The other moods don’t show up on verbs quite as often. Some languages have an optative mood specifically for hopes and dreams, wishes and desires. Arabic has the jussive, which is a kind of catch-all mood like the subjunctive. A few languages have a special mood marker for questions, for conditions, and for events that the speaker thinks are likely to occur.

As English doesn’t really have morphology for moods, our only change to the example sentence is the subjunctive that the man drive a car, which sounds overly formal, maybe even archaic.


Voice is a way to describe the relation between the verb and its arguments. The active voice is the main one, and it means that the subject is the main “doer” or agent, while the direct object (if there is one) is the “target” or patient.

The passive voice is a common alteration. Here, the subject and object switch places. The object becomes the subject, but it’s still the patient. The former subject is demoted to a prepositional phrase (or the language’s equivalent), or it’s dropped altogether. In our English example, we would have a car was driven. (Passives in English, incidentally, have an air of formality to them. It’s popular in business specifically because it de-emphasizes the subject, which minimizes liability.)

Some languages have a middle voice, where the subject is a little bit of both agent and patient. English doesn’t have this, but it can almost emulate it: the car drove. Obviously, in that sentence, the car isn’t driving something. In a sense, we’re saying that it’s driving itself, but that’s not exactly the middle voice, either. That would be the reflexive, which appears in a few languages.

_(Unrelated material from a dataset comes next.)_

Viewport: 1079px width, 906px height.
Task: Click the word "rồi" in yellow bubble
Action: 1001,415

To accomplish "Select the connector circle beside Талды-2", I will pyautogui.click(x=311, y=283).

Other moods include the antipassive (where it’s the object that gets dropped, instead of the subject), the applicative, and the causative. None of these are really present in the languages we’re most familiar with, but they pop up all over the world.

Odds and ends

All this, and we still haven’t touched on things like the infinitive, the gerund, and other miscellany. Well, this post is already getting pretty long, so we’ll look at those as they come up. They’re mostly concerned with larger phrases, anyway, and we haven’t even started on those.

Next time, we’ll look at how Isian and Ardari make their verbs. Along the way, we’ll cover some of the bits left out of this post, like grammatical concord. After that, our next topic will be word order, which means we can finally make a sentence in each of our conlangs.